"""
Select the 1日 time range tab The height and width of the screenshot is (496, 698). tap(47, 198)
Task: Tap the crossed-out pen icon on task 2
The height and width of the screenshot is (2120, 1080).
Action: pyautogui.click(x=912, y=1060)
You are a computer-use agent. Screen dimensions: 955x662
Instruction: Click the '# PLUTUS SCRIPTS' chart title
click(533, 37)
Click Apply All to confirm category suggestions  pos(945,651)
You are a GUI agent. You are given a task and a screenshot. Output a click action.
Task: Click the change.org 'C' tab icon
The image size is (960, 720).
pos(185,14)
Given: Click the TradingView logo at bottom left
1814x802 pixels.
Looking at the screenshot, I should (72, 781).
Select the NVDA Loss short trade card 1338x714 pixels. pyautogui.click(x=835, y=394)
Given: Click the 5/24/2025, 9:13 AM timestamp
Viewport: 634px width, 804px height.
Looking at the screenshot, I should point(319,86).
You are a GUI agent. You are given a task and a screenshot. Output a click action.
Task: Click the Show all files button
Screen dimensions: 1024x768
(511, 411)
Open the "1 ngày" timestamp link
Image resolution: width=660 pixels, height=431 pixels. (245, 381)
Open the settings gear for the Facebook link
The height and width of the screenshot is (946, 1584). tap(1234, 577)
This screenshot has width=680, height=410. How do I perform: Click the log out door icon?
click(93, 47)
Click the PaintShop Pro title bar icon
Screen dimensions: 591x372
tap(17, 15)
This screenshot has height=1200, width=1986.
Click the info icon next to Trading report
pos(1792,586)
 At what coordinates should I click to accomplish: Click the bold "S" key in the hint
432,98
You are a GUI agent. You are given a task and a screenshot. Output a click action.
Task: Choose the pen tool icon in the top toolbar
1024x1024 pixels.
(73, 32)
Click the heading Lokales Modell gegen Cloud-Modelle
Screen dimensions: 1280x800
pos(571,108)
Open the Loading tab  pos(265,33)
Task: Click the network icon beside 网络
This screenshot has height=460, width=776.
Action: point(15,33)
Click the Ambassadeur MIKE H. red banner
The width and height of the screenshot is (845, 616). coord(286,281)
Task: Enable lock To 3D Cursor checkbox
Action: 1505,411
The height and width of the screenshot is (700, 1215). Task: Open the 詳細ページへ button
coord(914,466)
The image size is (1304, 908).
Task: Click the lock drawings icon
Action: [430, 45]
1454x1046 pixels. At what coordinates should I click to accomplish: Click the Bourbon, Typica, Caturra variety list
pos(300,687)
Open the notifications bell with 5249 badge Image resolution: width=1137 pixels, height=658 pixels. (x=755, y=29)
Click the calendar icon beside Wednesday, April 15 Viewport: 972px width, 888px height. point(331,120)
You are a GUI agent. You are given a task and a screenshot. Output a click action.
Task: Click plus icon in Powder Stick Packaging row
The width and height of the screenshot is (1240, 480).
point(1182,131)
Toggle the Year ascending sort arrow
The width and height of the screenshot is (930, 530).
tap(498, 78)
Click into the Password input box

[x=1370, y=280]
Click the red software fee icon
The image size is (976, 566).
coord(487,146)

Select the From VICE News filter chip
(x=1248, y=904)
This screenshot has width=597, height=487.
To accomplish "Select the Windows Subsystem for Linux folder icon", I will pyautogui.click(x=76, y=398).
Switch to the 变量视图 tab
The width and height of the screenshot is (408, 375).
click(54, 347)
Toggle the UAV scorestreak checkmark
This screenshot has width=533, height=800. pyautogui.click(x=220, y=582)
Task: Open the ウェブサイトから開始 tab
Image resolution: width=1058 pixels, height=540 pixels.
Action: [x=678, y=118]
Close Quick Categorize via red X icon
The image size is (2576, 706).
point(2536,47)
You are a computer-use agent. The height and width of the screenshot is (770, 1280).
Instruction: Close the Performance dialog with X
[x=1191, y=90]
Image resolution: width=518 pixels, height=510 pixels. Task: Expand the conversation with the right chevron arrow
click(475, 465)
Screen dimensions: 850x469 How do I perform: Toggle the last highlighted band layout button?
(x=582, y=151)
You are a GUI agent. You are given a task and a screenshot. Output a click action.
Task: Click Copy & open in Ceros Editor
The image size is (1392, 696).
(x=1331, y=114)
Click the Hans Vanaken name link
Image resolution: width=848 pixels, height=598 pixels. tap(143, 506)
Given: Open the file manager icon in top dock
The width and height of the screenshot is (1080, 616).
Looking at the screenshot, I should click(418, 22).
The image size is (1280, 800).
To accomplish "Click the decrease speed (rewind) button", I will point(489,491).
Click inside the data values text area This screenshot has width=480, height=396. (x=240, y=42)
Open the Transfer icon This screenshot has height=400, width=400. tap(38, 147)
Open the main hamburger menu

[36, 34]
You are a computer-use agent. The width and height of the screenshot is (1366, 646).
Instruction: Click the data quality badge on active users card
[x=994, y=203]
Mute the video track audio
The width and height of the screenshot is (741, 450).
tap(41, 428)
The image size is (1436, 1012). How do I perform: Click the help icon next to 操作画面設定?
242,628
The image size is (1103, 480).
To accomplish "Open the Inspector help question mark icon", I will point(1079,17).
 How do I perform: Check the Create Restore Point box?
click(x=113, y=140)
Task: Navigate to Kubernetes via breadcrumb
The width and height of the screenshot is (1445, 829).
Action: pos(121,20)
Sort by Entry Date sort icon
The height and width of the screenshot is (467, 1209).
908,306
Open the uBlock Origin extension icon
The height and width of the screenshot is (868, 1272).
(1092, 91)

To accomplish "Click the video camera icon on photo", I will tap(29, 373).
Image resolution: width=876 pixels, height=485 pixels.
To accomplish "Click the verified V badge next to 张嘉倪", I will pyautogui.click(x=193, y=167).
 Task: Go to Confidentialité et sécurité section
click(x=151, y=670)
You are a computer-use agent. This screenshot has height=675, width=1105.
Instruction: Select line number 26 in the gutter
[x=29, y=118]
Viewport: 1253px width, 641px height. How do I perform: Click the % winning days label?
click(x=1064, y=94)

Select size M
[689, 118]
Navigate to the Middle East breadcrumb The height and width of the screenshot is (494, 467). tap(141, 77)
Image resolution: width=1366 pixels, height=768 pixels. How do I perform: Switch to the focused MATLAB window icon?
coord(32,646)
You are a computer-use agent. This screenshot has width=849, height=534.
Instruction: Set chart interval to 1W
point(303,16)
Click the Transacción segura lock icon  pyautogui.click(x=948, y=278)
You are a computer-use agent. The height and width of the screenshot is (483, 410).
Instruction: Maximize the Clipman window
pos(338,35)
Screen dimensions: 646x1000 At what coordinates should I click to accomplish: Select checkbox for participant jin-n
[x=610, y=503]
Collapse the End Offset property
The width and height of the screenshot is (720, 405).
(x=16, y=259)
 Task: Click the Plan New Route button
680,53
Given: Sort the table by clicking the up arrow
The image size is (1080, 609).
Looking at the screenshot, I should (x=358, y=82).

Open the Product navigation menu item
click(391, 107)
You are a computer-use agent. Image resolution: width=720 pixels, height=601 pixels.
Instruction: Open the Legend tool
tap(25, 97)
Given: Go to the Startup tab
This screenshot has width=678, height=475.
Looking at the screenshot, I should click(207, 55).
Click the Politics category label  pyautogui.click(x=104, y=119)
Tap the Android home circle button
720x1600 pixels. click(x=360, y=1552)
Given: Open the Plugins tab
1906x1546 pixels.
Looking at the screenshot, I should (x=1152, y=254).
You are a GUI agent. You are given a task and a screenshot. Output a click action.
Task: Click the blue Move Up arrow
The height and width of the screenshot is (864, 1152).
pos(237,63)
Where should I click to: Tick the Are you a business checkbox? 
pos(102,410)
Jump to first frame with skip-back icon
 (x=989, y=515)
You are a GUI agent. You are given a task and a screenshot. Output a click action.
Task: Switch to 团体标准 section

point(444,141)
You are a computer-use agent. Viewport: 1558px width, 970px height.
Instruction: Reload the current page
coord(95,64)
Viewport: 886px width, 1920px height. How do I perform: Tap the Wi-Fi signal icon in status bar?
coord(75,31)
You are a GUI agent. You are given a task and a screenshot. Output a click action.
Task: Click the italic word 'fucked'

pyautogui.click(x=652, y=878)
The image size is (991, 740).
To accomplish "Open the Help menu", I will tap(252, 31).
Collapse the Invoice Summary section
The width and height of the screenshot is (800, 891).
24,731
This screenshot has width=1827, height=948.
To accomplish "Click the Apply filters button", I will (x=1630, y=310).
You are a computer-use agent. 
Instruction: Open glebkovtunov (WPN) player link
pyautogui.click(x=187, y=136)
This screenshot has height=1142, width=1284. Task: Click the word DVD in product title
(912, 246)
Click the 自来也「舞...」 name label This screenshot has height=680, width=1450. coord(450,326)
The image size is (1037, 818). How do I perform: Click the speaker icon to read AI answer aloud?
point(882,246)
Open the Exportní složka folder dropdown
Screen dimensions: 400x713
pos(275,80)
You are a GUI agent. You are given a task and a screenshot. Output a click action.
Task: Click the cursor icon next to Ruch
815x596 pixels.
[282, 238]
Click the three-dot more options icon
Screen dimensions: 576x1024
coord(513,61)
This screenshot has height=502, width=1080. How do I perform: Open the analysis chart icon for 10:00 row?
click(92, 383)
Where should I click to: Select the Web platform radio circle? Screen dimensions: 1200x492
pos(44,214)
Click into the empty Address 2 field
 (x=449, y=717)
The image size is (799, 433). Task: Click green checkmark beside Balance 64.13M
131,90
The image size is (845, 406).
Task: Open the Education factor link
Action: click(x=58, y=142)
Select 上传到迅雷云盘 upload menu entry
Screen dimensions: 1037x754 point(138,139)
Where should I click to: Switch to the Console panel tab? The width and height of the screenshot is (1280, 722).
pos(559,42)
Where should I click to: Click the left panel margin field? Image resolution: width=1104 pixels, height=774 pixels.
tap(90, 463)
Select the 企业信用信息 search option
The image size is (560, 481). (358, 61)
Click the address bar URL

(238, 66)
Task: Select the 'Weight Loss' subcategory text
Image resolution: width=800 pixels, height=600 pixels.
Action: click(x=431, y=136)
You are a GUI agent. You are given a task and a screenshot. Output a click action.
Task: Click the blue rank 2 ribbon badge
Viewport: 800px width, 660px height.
"""
--- Assignment ---
Only lines containing the word "blue" should be copied from the material above.

--- Exercise output ---
Task: Click the blue Move Up arrow
Task: Click the blue rank 2 ribbon badge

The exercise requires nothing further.